Al centro c'è il giovane, non le nostre proposte
Quant’è bella giovinezza. Ricca in Diocesi l’offerta formativa per i giovani. Ma... siamo capaci di accompagnarli a scegliere? Oppure ce li contendiamo?
Approfittando dei saldi, qualche tempo fa sono entrato in un grande negozio di scarpe: una scelta vastissima, modelli di ogni tipo, prezzi per qualsiasi tasca. Ho vagato per due-tre volte tra gli scaffali, senza però trovare nulla che facesse al caso mio. O meglio, qualche idea in testa ce l'avevo prima di entrare – cercavo delle scarpe leggere, economiche, nere, non troppo eleganti – ma di fronte a tutta quell’offerta mi sono sentito confuso, spaesato, perso. E non c'era nessuno che mi potesse aiutare perché di solito in questi grandi magazzini vige il fai-da-te e di commessi non si vede nemmeno l'ombra.

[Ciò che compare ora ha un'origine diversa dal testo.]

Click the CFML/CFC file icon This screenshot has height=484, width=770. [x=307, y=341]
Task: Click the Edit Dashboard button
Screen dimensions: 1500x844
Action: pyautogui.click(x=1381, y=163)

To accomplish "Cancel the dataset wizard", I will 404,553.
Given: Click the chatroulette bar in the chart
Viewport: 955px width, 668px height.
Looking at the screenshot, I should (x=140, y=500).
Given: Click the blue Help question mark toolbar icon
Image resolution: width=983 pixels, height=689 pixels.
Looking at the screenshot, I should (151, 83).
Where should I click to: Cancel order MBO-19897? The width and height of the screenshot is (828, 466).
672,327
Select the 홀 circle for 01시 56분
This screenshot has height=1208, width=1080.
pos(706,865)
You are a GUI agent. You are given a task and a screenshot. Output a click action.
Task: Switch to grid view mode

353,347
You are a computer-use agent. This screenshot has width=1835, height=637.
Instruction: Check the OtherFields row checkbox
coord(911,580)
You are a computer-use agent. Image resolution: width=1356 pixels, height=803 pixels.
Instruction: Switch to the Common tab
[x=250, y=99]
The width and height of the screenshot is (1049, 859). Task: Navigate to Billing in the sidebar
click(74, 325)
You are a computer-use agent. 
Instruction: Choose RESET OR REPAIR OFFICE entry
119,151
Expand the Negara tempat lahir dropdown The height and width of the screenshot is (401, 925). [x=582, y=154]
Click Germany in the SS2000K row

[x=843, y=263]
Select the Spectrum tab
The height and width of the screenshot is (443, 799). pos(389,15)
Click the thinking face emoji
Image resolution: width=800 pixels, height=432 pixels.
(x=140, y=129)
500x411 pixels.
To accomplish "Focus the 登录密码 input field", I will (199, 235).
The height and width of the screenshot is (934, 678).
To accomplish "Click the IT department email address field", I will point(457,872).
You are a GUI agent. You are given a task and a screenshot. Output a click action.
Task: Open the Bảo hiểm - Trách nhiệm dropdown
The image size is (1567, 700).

Prima dell'estate, incontrandoci tra realtà diocesane che si occupano di giovani, abbiamo messo nero su bianco (quasi) tutte le attività che avremmo proposto in quest'anno pastorale. E la sensazione che ho avuto è stata molto simile a quella dentro al negozio di scarpe: tante opzioni, di ogni tipo, per ogni esigenza; dalle proposte spirituali a quelle formative per educatori, da quelle con profilo biblico a quelle missionarie,... È una ricchezza grande, che non tante altre Diocesi possono vantare. Ma forse per i nostri giovani (il target in fondo è sempre quello!) questo andazzo non aiuta.
In ambito commerciale si parla di "personal shopper", un'intrigante figura che ha il compito di seguire il cliente e aiutarlo a scegliere il prodotto "pensato" per lui. Niente di nuovo sotto il sole per noi italiani abituati, forse più in passato, a essere accompagnati negli acquisti, grazie a delle figure di commessi un po’ mamme e un po’ complici, che ti capivano al volo e ti presentavano delle proposte mirate per i tuoi gusti, la tua personalità e il tuo budget.
Come adulti che accompagnano i giovani, dovremmo affinare questa capacità nell’accompagnare i giovani, aiutandoli a destreggiarsi nell'ampia scelta dell'“outlet” di proposte giovanili delle nostre parrocchie, dei vicariati, della Diocesi (senza contare le proposte dei movimenti e dei religiosi!), senza accaparramenti o campagne di conquista, senza l'ansia dei numeri. L'obiettivo fondamentale è mettere al centro il giovane e non le nostre proposte, il suo bene e non i nostri cataloghi, la vivibilità della sua agenda e non il bilancio dei nostri “registri-presenze”. Questo ci chiama a un lavoro di squadra su più livelli, tra parrocchie e diocesi, tra uffici di curia in primis, con i religiosi, i movimenti e le associazioni.
Da quale domanda partire? Domandandoci progettualità e quale idea di formazione abbiano in mente, quali potrebbero essere delle esperienze "curriculari" e irrinunciabili (per esempio un'esperienza di volontariato o missionaria o il gruppo vocazionale diocesano). Altrimenti rischiamo di considerare i giovani (quelli in parrocchia, che comunque sono una piccola minoranza) come l'assalto alla diligenza nel far west! Ma un attacco sferrato da diverse tribù di indiani che nemmeno si parlano tra loro! E con l’effetto, rischioso, di un disorientamento, come l’ho provato io in quel negozio di scarpe...
Come mi ha raccontato un ragazzo chiamato a parlare del Sinodo nel suo vicariato, al termine dell'incontro il responsabile Caritas gli ha proposto di fare il volontario al centro di ascolto, il giovane cappellano di partecipare al gruppo giovani, il presidente dell'Ac vicariale di iscriversi al weekend diocesano... E nessuno ha pensato – come mi ha raccontato – che una vita bella piena ce l'aveva già e già da tempo pensava di "tagliare" proprio per l'intasamento dell'agenda.